First to perform was Padam Bhushan Dr Uma Sharma, the Kathak maestro. She performed a three sequence dance drama based on the eternal love between Radha and Krishna in Thumri style. In between her sequences, she was describing her act to the audience.
Describing the significance of the festival, she said: "Swami Haridas was a puritan: very traditional in his ways. Music, in those, was not, what it is today. She stressed on the traditionality and purity of classical music." Speaking to Padam Bhushan Parveen Sultana about her experience with this event, she said, "This is a reputed classical musical event being organised for nearly two decades now and I am very pleased to be performing here." Dr Uma remembered that Tansen Mahotsav used to be hosted in Gwalior when she was a young girl and that she has been performing in the national capital for the last seven-eight years.

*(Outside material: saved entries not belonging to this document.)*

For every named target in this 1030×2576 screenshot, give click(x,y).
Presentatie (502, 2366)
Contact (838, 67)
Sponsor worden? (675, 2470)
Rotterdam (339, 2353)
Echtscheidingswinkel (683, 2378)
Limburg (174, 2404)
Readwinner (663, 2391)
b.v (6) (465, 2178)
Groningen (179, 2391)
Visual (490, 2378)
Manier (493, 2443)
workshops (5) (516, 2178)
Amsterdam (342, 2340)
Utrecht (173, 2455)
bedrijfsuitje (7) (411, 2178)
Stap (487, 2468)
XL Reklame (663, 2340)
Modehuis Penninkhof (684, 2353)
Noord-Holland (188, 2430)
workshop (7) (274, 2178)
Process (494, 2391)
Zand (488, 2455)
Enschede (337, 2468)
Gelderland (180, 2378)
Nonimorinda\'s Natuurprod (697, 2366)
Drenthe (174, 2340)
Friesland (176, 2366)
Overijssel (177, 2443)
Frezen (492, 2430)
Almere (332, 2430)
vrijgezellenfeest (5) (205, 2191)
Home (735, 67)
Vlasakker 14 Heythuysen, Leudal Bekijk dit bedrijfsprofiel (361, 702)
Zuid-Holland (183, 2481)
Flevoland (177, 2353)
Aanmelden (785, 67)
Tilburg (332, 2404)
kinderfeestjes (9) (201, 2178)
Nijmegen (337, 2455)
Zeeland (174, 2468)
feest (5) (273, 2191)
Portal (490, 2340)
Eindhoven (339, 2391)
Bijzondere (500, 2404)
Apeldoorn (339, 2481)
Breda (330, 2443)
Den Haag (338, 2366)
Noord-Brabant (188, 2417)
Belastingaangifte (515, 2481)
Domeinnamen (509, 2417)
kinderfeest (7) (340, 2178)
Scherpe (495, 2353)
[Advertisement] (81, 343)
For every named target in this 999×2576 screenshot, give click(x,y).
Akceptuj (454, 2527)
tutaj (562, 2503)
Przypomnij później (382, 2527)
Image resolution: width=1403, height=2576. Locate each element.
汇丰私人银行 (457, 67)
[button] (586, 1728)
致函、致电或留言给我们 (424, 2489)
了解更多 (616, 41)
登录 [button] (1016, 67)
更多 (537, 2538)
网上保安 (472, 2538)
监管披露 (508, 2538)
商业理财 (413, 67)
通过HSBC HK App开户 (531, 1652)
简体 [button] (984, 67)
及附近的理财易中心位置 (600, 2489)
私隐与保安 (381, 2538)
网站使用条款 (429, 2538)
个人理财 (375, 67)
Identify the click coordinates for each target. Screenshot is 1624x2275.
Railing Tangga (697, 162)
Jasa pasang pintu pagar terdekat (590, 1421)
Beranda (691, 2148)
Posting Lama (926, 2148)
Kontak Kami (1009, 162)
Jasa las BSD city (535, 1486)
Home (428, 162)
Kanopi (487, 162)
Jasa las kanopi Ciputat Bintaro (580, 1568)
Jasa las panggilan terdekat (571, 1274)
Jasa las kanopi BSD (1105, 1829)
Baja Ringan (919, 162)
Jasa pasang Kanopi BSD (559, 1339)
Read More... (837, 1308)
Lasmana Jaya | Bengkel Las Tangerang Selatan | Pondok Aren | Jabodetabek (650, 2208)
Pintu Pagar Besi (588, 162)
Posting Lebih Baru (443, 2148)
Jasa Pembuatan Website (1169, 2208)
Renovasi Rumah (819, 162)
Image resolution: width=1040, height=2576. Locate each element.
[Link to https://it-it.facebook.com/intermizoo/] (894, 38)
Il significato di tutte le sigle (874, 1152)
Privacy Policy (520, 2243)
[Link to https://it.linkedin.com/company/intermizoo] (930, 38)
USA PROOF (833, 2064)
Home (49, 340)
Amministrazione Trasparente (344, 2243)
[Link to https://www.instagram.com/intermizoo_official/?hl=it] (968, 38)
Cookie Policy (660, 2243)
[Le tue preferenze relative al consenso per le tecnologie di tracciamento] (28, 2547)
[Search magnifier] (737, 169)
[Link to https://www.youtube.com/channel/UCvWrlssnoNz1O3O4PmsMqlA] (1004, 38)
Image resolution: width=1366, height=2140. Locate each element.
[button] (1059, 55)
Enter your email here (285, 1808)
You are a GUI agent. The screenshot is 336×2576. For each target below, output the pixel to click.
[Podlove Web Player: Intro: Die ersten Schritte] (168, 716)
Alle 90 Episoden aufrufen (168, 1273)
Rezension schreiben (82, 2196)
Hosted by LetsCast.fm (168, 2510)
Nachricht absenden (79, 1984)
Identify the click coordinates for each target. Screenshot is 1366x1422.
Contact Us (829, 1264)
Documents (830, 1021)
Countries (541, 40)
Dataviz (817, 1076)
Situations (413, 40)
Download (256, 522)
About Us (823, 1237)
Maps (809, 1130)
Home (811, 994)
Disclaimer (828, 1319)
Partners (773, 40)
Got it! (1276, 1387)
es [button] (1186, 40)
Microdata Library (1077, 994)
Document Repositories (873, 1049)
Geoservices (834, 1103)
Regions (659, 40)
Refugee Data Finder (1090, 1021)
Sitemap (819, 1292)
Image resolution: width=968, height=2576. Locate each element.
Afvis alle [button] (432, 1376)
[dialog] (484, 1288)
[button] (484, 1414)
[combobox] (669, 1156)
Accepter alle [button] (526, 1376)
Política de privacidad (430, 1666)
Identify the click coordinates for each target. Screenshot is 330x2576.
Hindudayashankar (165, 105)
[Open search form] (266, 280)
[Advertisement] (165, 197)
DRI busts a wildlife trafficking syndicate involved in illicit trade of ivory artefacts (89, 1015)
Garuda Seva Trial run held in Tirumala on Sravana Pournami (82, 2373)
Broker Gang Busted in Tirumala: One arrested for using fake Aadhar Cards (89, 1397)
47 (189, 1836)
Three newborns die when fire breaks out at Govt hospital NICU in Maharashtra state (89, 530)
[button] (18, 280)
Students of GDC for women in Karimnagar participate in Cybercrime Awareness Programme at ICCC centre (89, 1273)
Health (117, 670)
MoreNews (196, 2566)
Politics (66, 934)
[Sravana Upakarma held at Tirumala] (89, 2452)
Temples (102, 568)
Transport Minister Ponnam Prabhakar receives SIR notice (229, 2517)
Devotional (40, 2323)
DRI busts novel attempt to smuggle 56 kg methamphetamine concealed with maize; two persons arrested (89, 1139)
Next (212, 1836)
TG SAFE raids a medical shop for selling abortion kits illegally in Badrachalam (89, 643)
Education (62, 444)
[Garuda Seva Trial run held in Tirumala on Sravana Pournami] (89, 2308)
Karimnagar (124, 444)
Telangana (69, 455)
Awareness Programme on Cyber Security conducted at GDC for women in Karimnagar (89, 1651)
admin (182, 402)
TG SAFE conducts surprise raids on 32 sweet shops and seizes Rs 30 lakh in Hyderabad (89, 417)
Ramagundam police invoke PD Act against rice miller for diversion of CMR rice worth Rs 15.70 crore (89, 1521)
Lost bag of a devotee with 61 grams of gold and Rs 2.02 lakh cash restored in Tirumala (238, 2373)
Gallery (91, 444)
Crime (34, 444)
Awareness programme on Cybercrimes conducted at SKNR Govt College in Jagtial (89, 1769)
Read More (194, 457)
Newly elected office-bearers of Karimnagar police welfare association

The second performer, Begum Parveen Sultana is an exponent of the Patiala Gharana of Indian classical form of music. Third, and last to perform for the evening was Bikram Ghosh. A well-known tabla player, known to create magic spells in Indo-fusion genres. Talking about his performance he disclosed that he will be performing 'Drums of India' with three other percussionists. This craft, his own, has been performed the World over and very well received by the foreign audience.
When asked about, how interested, young audience today is about the classical music scene. "Interestingly, the number is rising, at least, what I have observed, in the last two to three years," he said. Ghosh believes that the advent of digital space and internet is allowing more youngsters to explore traditional music.
The performer believes that classical music provides, depth and emotions unlike popular music of today.